A parte gli usi bellici, di cui la pandemia ci ha insegnato la potenziale portata, particolare preoccupazione dovrebbero destare le nuove frontiere aperte dal matrimonio tra AI e biotecnologie, per creare forme di vita sintetiche con corredi genetici selezionati – o addirittura inventati – da sistemi informatici nutriti con informazioni prodotte dal pensiero tecno-capitalista dominante. Allo stesso modo, è necessario che ci si interroghi al più presto su cosa significa andare “oltre il contenimento convenzionale”, formula edulcorata che definisce le crescenti pressioni degli scienziati per uscire dal laboratorio e dispiegare tecnologie irreversibili come i gene drives direttamente nella natura.
Contrariamente a ciò che si può pensare leggendo questa lista agghiacciante, ad Asilomar non ci sarà una discussione sull’opzione zero. Non si parlerà della necessità o dell’opportunità di non procedere oltre con lo sviluppo della biotecnologia, non ci sarà una remissione al primato della politica o uno scrupolo per la rendicontazione nei confronti del pubblico. Come cinquant’anni fa, Asilomar sarà un momento chiave per mollare definitivamente gli ormeggi che dovrebbero ancorare la ricerca alla responsabilità sociale. Si ragionerà di come gestire, senza bisogno di quadri normativi, le nuove sfide. Come hanno ben scritto Tina Stevens and Stuart Newman su The Conversation, «i temi di discussione sono caratterizzati dal linguaggio della “governance” e dalle scarse possibilità di sostenere moratorie o divieti su tecnologie controverse. [..] È difficile immaginare un percorso più chiaro per evitare una seria deliberazione sull’opportunità di limitare l’implementazione della ricerca».
I limiti li mettiamo noi
La produzione di forme di vita sintetiche con queste nuove biotecnologie è in grado di creare, volontariamente o meno, infezioni irrimediabili e devastazioni irreversibili dell’ecosistema. Ma tutto ciò non è oggi sufficientemente attenzionato dalla politica e dal pubblico. L’intenzione è, come spiega magistralmente Luigi Pellizzoni, cavalcare questi processi ingovernabili liberandosi delle pastoie imposte dal principio di precauzione, dall’etica e dalla democrazia.

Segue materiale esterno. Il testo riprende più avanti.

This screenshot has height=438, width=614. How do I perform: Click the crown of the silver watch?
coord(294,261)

Il limite non verrà auto-imposto da un complesso tecno-biologico-industriale che ormai ha fatto tanta strada dal giorno in cui un giovane squaletto della finanza trovava uno scienziato senza scrupoli sull’elenco telefonico. Su quella pietra fondativa di Big Pharma è stato oggi costruito un impero di brevetti, segreti industriali, agenzie di lobbying e campagne di comunicazione, fusioni e acquisizioni, convergenza di interi settori industriali e cattura corporativa della ricerca di base.

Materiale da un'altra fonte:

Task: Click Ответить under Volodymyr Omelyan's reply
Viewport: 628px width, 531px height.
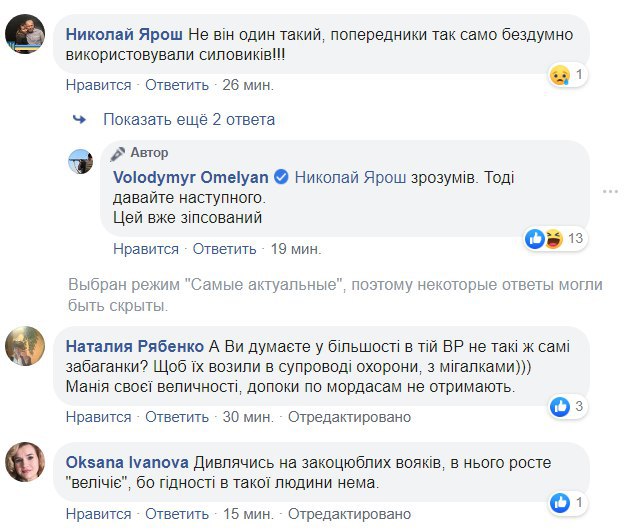Action: pos(225,249)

Questo convulso movimento si nasconde dietro una cortina fumogena che camici bianchi e capitale hanno messo in piedi, per esplorare l’orizzonte liberi dal condizionamento sociale, trasformando il pubblico in mero destinatario dell’innovazione.
I movimenti sono oggi chiamati a sostenere il resto dell’umanità nell’uscita dalla gabbia in cui è stata confinata, per essere ingozzata di ogni novità che entra in commercio e repressa quando alza la testa. Asilomar è una macchia nella storia della scienza e in quella umana. Ma non è indelebile. La ricerca del sapere e le sue direzioni possono e devono essere decise insieme. O sarà peggio per tutti.